◆ Problem statement: Exact copies of the line with "WATCHES (664, 133)" and of all lines after it through the end of the entries are required, and no other lines.

(Stored data)
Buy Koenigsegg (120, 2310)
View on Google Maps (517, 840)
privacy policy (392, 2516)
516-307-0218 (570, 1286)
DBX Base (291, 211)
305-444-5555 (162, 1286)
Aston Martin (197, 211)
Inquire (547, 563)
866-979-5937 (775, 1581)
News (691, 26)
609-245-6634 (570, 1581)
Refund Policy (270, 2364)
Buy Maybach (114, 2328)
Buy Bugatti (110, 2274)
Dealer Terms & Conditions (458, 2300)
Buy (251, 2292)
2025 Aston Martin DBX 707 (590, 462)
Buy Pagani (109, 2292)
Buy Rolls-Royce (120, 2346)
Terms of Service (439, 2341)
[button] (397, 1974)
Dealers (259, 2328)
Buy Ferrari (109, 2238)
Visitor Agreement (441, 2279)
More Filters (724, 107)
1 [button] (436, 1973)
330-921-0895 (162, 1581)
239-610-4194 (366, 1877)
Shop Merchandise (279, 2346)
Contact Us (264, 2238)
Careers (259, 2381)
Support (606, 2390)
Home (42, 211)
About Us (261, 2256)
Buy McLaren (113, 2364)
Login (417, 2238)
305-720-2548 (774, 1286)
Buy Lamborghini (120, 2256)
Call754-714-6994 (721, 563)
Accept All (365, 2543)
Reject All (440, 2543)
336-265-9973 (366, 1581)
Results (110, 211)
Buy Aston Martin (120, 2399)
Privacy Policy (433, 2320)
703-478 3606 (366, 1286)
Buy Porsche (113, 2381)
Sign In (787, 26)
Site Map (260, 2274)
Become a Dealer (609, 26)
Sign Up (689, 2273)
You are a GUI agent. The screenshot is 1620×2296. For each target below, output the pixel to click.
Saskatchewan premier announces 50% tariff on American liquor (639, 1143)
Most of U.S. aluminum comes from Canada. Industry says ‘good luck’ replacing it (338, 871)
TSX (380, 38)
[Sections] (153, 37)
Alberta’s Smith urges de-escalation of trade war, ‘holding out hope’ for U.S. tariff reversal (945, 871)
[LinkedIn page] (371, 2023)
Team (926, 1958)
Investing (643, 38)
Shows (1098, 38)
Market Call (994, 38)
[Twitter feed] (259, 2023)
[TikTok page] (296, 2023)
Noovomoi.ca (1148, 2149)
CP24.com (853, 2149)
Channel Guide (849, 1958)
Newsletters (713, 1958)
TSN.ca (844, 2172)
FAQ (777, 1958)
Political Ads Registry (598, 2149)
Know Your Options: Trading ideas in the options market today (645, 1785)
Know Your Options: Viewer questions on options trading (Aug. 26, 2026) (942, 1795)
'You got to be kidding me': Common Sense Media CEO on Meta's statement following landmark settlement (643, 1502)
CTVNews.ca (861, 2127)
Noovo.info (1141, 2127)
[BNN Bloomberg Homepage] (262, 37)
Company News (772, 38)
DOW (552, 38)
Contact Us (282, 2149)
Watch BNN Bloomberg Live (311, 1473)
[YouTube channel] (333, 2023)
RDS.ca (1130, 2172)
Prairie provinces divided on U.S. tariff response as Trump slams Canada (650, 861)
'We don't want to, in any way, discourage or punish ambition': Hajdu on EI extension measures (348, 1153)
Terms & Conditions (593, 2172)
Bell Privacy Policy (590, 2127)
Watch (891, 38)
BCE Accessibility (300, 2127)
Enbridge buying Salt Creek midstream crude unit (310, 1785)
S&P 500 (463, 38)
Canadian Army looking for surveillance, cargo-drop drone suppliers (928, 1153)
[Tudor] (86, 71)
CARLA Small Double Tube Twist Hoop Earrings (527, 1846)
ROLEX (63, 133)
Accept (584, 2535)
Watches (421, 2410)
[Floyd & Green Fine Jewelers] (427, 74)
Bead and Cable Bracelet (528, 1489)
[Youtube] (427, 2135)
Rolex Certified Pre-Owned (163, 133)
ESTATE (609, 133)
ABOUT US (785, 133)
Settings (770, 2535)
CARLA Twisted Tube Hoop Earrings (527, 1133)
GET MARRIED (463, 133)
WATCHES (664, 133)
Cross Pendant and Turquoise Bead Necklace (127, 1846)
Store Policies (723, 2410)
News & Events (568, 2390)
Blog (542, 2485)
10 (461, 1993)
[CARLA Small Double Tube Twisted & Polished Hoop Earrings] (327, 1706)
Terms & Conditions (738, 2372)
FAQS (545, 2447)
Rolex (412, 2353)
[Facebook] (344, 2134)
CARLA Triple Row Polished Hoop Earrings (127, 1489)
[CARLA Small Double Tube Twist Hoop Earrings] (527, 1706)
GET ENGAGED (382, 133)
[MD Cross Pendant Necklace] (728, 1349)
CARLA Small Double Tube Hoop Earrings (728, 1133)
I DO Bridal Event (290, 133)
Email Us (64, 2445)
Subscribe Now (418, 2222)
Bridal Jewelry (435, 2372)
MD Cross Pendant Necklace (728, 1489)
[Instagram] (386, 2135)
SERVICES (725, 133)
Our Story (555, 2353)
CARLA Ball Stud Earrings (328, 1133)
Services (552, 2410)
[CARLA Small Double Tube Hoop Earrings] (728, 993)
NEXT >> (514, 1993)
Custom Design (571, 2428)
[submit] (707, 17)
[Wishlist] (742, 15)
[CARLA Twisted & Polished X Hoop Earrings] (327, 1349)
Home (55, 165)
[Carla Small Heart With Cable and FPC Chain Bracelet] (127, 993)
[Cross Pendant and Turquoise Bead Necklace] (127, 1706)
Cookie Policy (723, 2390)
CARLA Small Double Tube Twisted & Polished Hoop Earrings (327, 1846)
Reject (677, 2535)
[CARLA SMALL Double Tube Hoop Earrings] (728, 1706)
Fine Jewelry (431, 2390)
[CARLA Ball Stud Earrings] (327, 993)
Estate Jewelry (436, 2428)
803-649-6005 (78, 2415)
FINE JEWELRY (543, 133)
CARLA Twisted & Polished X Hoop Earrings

◆ Answer for the task:
WATCHES (664, 133)
Cross Pendant and Turquoise Bead Necklace (127, 1846)
Store Policies (723, 2410)
News & Events (568, 2390)
Blog (542, 2485)
10 (461, 1993)
[CARLA Small Double Tube Twisted & Polished Hoop Earrings] (327, 1706)
Terms & Conditions (738, 2372)
FAQS (545, 2447)
Rolex (412, 2353)
[Facebook] (344, 2134)
CARLA Triple Row Polished Hoop Earrings (127, 1489)
[CARLA Small Double Tube Twist Hoop Earrings] (527, 1706)
GET ENGAGED (382, 133)
[MD Cross Pendant Necklace] (728, 1349)
CARLA Small Double Tube Hoop Earrings (728, 1133)
I DO Bridal Event (290, 133)
Email Us (64, 2445)
Subscribe Now (418, 2222)
Bridal Jewelry (435, 2372)
MD Cross Pendant Necklace (728, 1489)
[Instagram] (386, 2135)
SERVICES (725, 133)
Our Story (555, 2353)
CARLA Ball Stud Earrings (328, 1133)
Services (552, 2410)
[CARLA Small Double Tube Hoop Earrings] (728, 993)
NEXT >> (514, 1993)
Custom Design (571, 2428)
[submit] (707, 17)
[Wishlist] (742, 15)
[CARLA Twisted & Polished X Hoop Earrings] (327, 1349)
Home (55, 165)
[Carla Small Heart With Cable and FPC Chain Bracelet] (127, 993)
[Cross Pendant and Turquoise Bead Necklace] (127, 1706)
Cookie Policy (723, 2390)
CARLA Small Double Tube Twisted & Polished Hoop Earrings (327, 1846)
Reject (677, 2535)
[CARLA SMALL Double Tube Hoop Earrings] (728, 1706)
Fine Jewelry (431, 2390)
[CARLA Ball Stud Earrings] (327, 993)
Estate Jewelry (436, 2428)
803-649-6005 (78, 2415)
FINE JEWELRY (543, 133)
CARLA Twisted & Polished X Hoop Earrings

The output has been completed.